Milton shook his head. “When Judy hands the folders back to you, put them here.” He lifted a portable file case from the top of the nearest green filing cabinet. “I’ll take them home to Penny. She’ll transcribe my notes, put everything on disk, and on Saturday, you can stay home with Sarah while Penny and I come in to transfer the files and do the billing.”
Alma had never been happier, but Gordon was furious with the arrangement, especially after Milton told his father over the phone that it wasn’t worth hiring someone else, since Penny might decide anytime she was ready to go back to work. “He wants to talk to you,” Milton said, handing Alma the phone. When Gordon had blown out the worst of his fury, she did her best to explain to him how to do the laundry and prepare simple meals for himself. Ten days later, he showed up at Milton’s, grumbling that he had run through all his clean clothes and swearing he would never eat another frozen lasagna. Once he settled in, though, it wasn’t any more difficult to tend to Gordon than it would have been at home, and Alma simply set about establishing a pattern for their blended household.
In the mornings, she got up first, lightly bouncing Sarah in her arms while the bottle of formula warmed on the stove. Then Alma would make the coffee, wake the others, and start breakfast. When she’d finished loading the dishwasher, she would go and get dressed for the office, check Sarah’s diaper, and sit with her for a few moments in the rocker before handing her off to Penny, who seemed to appreciate the orderliness of the schedule, taking the baby into her arms with mechanical efficiency.
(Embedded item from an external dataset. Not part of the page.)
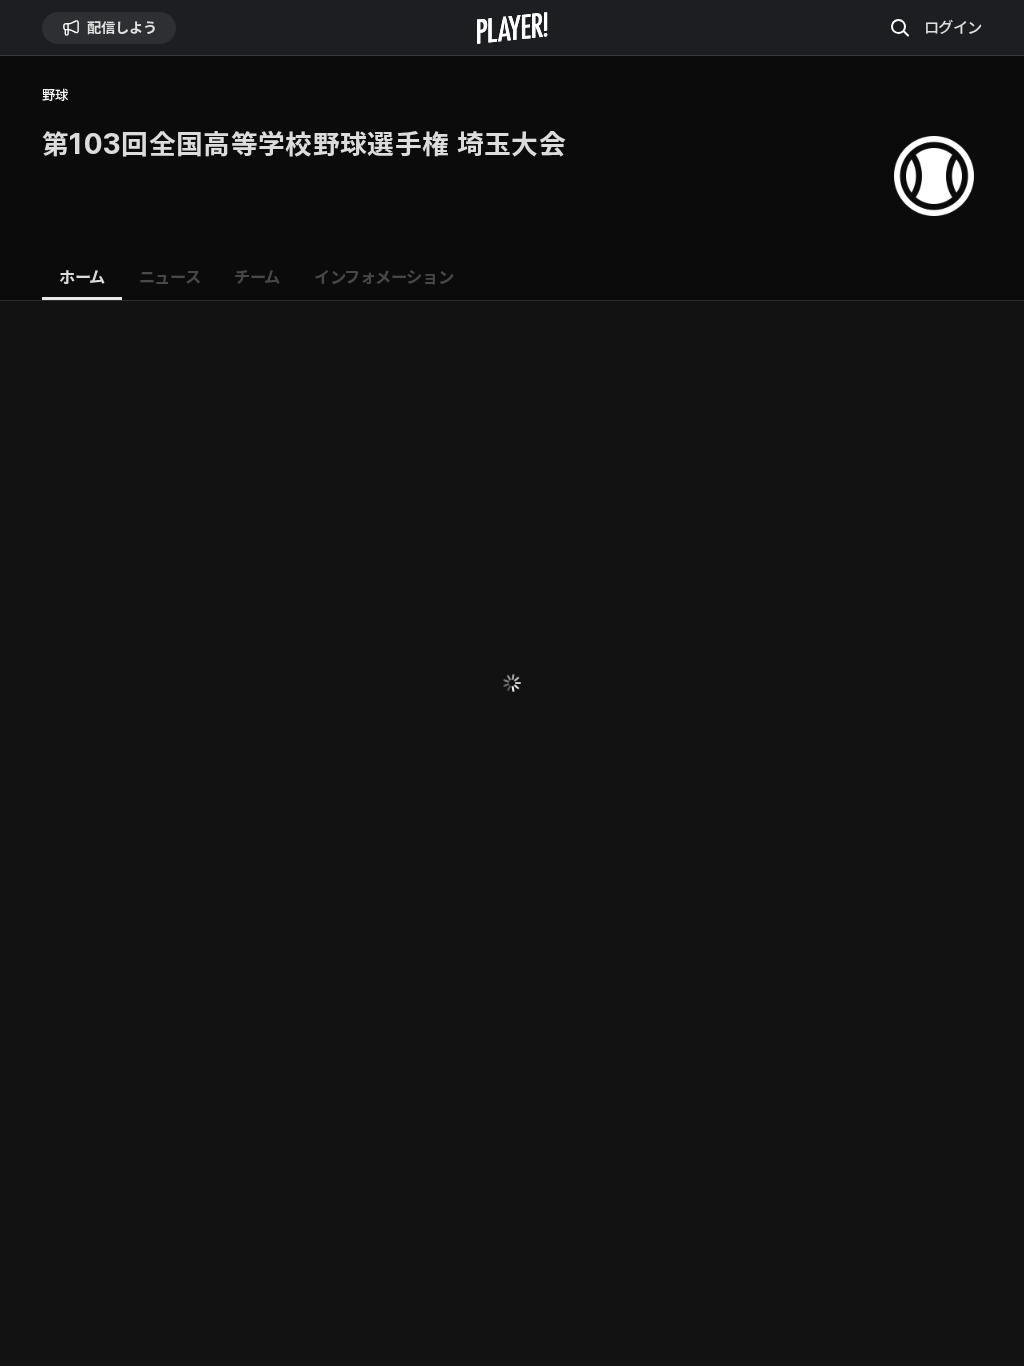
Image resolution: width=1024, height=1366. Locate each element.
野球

When Sarah woke in the night, Alma—remembering how exhausted she had felt as a new mother—would slip carefully out of bed so as not to disturb Gordon, stop outside Milton and Penny’s closed bedroom door, and say quietly, “I’ll see to her. You two need your rest.”
After work, she’d do the grocery shopping, then come home to cook dinner, cleaning up the kitchen afterwards while the others relaxed in front of the television. More often than not, Sarah lay in her carrier, cooing and blowing bubbles, perched safely in the center of the table while Alma put away the dishes.
How strong she felt—
invigorated
. Back in McAllister, she had always been exhausted by seven or eight o’clock and struggled to stay awake until ten so she’d sleep through the night. Now sometimes she didn’t lie down until past midnight, and even if she’d been up with Sarah two or three times, she would wake again at five thirty, perfectly refreshed.
“You look younger every time I see you, sweetie.”
Alma looked up to see Mr. Radford, who came in once a week to have his hemoglobin and his blood pressure checked. He was eighty-seven and was dropped off by the downtown shuttle from the Senior Center, where he spent the days while his grandson was at work.
“I’ll tell Judy you’re here, Mr. Radford,” Alma said, starting up from her chair.
“No, no,” he said, laying a bundle of papers on the counter, frayed from having been folded small enough to fit his back pocket. Alma now remembered it wasn’t Mr. Radford’s usual day.
“I need you to look over these papers for me,” Mr. Radford said. “Gladys says she thinks they’re not right.” Gladys, Alma knew, was Gladys Bishop, a friend of Mr. Radford’s from the center and another of Milton’s weekly patients. Mrs. Bishop had to watch her blood sugar.
Mr. Radford unfolded the papers and smoothed out the creases with his fist. “It’s the insurance has made the mistake, but they won’t talk to me about it—just treat me like some old fool that doesn’t know what’s what.” When he grinned, Alma caught a flash of the gold crown he’d shown her once to prove that his teeth might not be what they’d been when he was twenty, but they were all still his own.